What this task involves:
Although pictures appear in the entries below, leave them out and print exactly the lines from the first line through the line containing "Task: Star this article using the star icon".

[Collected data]
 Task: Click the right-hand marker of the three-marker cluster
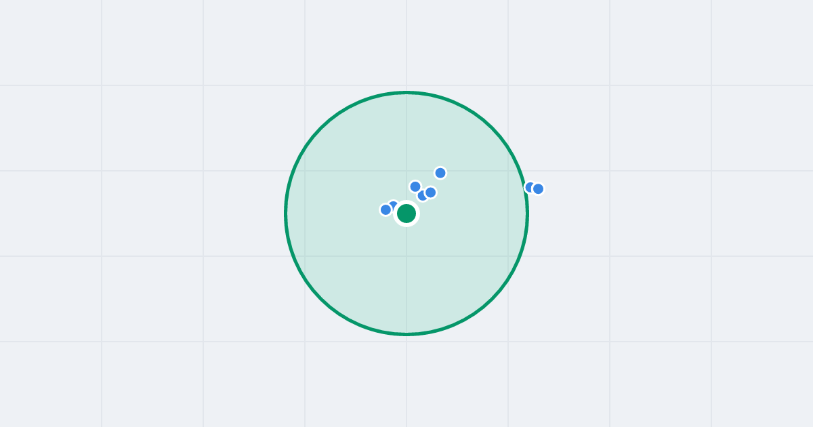click(x=430, y=192)
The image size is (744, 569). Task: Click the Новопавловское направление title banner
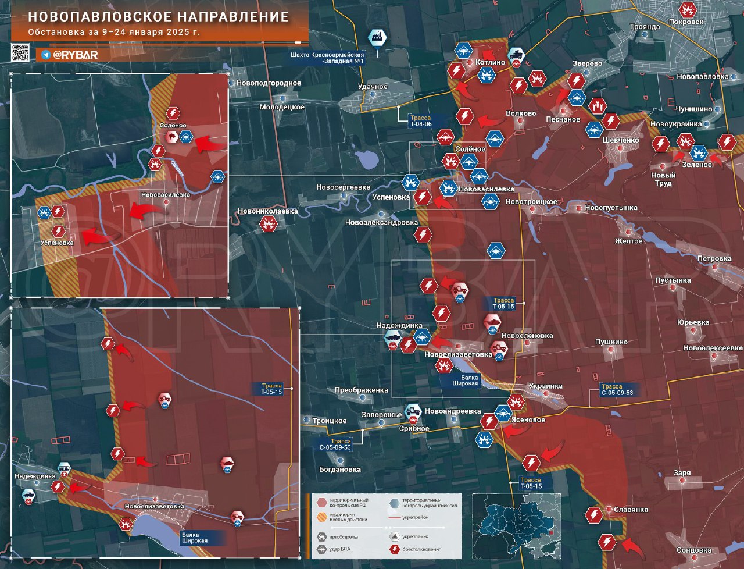(159, 17)
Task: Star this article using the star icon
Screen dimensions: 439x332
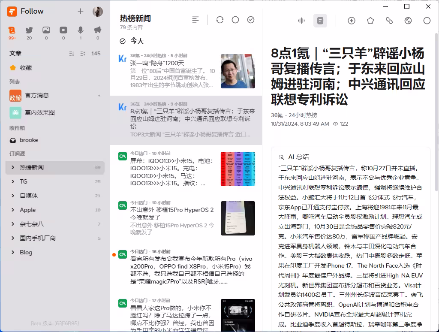Action: 370,20
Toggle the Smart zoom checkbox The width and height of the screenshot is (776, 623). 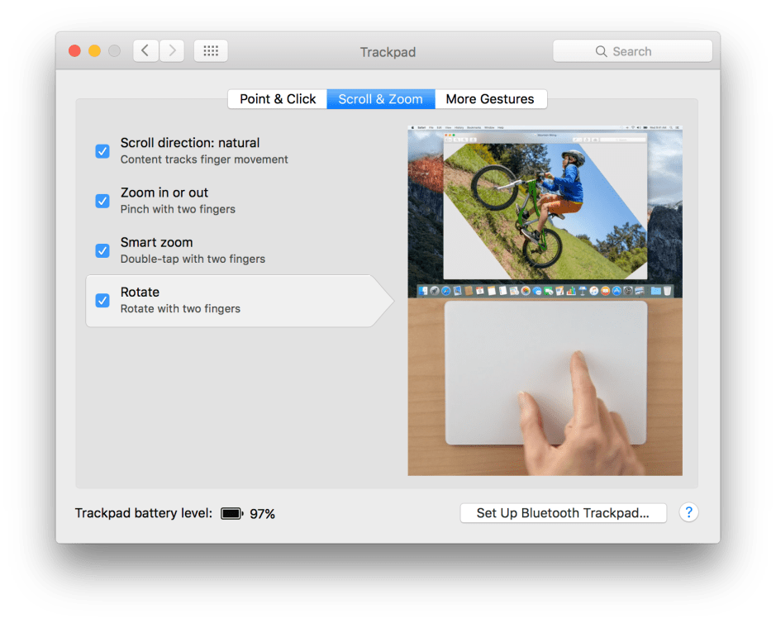click(102, 250)
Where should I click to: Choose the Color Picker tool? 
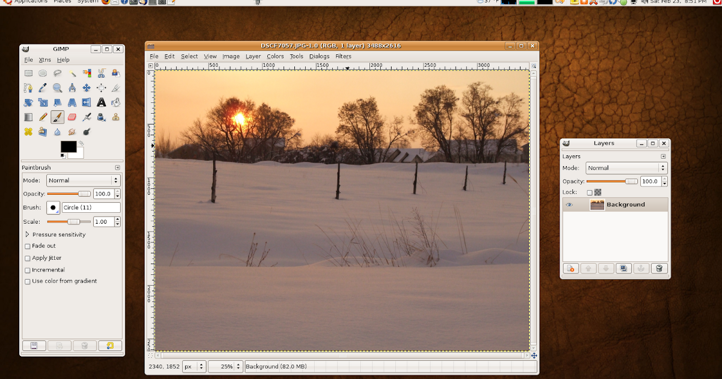click(43, 88)
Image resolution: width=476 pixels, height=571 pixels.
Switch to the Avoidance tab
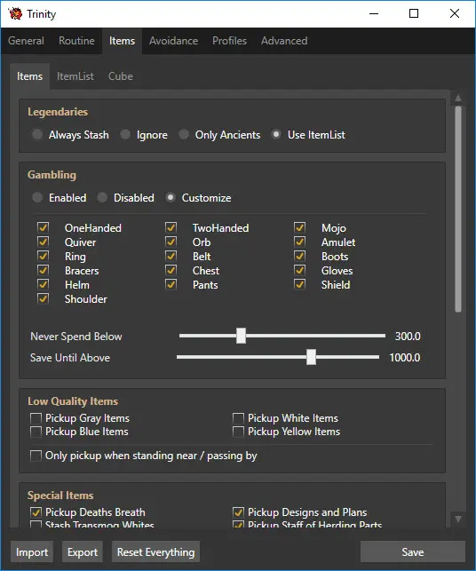click(173, 41)
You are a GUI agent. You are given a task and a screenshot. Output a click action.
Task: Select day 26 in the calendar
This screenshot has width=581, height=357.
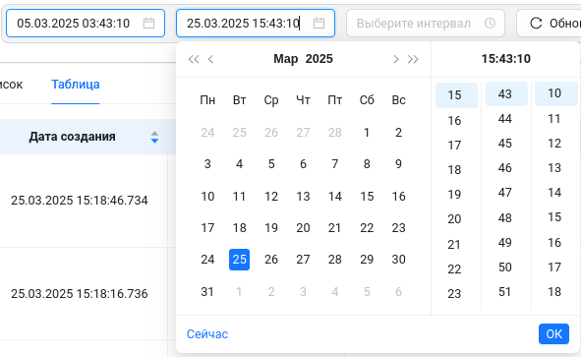click(x=271, y=260)
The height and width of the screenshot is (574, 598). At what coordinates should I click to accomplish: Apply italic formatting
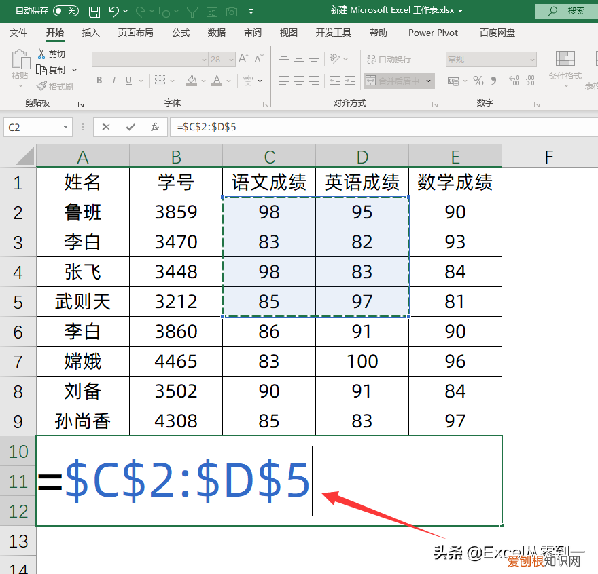[113, 80]
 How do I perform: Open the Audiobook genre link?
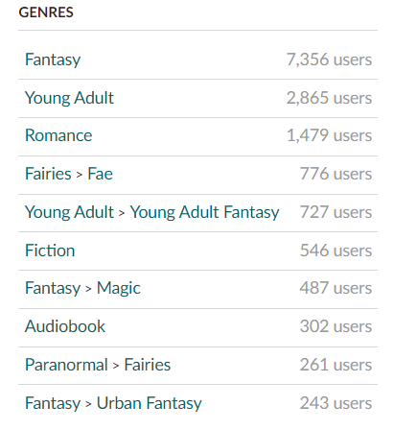pyautogui.click(x=65, y=326)
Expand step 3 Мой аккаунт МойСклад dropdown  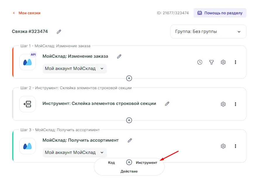click(x=75, y=152)
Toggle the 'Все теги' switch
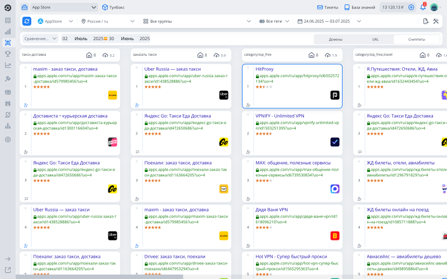Screen dimensions: 447x279 tap(261, 21)

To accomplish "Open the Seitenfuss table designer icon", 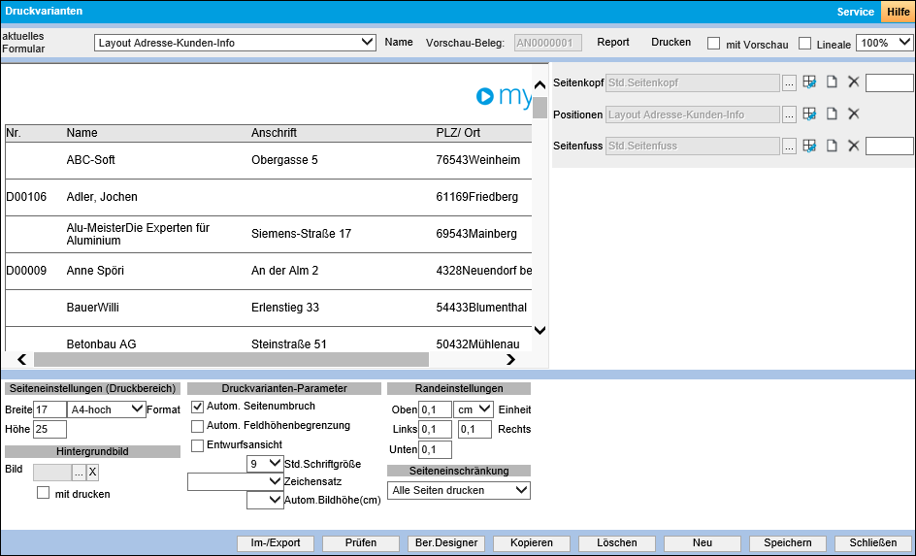I will coord(809,146).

Solution:
 Task: Click the right-hand marker of the three-marker cluster
click(x=430, y=192)
The image size is (744, 569). Task: Click the Новопавловское направление title banner
(159, 17)
Task: Star this article using the star icon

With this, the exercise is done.